3.1.2 Joint Cumulative Distribution Functions Flashcards
(11 cards)
What is the joint CDF of two random variables X and Y?
F(x, y) = P(X ≤ x, Y ≤ y)
How do you compute the joint CDF for discrete random variables?
By double summing the joint PMF:
F(x, y) = Σₐ≤x Σ_b≤y P(X = a, Y = b)
What values must a joint CDF fall between?
0 ≤ F(x, y) ≤ 1
What does F(x, y) equal when x and y are below their lower bounds?
F(x, y) = 0
What does F(x, y) equal when x and y are above their upper bounds?
F(x, y) = 1
If x is above the upper bound of X and y is any value, what does F(x, y) simplify to?
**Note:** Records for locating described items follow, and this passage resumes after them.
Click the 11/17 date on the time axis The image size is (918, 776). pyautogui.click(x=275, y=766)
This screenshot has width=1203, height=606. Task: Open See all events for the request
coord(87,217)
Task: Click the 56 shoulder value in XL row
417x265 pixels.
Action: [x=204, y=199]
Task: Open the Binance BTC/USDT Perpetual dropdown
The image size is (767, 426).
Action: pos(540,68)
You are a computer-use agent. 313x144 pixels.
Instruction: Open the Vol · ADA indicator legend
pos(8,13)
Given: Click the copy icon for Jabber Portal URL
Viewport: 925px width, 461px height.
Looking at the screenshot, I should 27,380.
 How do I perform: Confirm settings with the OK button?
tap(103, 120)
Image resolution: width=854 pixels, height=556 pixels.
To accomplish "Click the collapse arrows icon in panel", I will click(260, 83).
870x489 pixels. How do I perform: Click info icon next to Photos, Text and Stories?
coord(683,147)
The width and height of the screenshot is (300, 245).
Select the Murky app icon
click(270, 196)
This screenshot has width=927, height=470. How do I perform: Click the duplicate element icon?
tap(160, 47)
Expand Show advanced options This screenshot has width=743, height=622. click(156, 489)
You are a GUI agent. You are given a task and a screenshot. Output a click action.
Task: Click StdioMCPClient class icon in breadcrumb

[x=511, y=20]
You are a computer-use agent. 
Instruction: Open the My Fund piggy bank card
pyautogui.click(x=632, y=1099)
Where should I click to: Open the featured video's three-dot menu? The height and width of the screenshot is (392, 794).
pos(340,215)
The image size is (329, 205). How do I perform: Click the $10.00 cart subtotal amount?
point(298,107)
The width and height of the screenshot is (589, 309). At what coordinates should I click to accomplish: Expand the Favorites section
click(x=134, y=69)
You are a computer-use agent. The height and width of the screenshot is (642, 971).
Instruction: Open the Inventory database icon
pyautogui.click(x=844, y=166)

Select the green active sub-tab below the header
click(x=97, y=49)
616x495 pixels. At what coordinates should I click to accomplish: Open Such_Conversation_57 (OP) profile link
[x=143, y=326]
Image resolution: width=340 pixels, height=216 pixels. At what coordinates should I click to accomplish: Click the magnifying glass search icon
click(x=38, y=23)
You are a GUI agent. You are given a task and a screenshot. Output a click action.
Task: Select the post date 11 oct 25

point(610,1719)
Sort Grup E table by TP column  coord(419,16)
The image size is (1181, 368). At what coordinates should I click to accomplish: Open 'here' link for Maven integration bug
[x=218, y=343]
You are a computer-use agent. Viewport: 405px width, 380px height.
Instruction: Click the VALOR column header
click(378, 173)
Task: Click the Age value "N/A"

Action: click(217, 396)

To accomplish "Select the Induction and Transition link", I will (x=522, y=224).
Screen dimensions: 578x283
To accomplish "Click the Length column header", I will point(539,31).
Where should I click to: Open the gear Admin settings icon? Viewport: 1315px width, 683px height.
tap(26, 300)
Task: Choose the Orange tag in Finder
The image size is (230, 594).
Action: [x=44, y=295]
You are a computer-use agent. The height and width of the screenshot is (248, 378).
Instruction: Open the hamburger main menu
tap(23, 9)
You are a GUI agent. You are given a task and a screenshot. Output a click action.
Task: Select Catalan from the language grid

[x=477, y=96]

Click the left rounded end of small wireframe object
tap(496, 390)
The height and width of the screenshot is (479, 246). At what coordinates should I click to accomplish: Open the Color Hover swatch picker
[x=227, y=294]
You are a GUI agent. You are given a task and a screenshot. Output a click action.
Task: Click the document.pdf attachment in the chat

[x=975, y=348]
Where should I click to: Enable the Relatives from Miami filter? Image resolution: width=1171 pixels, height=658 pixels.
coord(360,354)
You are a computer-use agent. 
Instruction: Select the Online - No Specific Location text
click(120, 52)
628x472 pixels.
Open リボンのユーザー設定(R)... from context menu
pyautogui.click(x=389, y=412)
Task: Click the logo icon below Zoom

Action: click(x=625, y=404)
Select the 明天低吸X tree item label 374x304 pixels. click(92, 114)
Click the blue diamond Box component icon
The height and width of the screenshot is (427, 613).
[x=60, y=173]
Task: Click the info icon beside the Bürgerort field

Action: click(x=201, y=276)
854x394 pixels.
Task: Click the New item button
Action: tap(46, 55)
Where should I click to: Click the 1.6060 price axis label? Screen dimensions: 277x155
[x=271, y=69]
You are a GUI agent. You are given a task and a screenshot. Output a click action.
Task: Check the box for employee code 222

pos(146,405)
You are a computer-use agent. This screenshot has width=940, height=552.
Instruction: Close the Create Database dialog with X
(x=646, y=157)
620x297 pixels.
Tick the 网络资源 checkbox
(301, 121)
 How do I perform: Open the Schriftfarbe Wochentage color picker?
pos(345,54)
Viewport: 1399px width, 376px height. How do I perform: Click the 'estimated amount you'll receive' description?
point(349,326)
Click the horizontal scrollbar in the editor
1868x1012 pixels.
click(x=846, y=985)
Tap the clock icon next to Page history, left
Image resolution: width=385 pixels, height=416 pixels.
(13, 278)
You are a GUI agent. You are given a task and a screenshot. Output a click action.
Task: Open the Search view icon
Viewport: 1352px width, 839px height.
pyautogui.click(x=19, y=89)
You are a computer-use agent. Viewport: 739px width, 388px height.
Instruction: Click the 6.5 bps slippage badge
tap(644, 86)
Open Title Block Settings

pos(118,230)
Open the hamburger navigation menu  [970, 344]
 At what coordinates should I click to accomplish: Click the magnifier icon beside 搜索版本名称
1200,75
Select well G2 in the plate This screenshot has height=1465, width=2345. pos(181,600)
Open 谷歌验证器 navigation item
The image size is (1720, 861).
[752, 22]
It becomes the marginal CDF of Y: F(y)
If y is above the upper bound of Y and x is any value, what does F(x, y) simplify to?
It becomes the marginal CDF of X: F_X(x)
Can you evaluate F(x, y) at values beyond the defined support of X or Y?
No — it’s not defined or meaningful beyond the support.
What is the joint survival function of X and Y?
S(x, y) = P(X > x, Y > y)
Is the joint survival function equal to 1 - F(x, y)?
No — unlike the univariate case, joint survival is not equal to 1 - F(x, y)
Why can’t you treat joint CDF values like PMF values directly?
Because joint CDF values are cumulative — they sum over regions, not individual outcomes.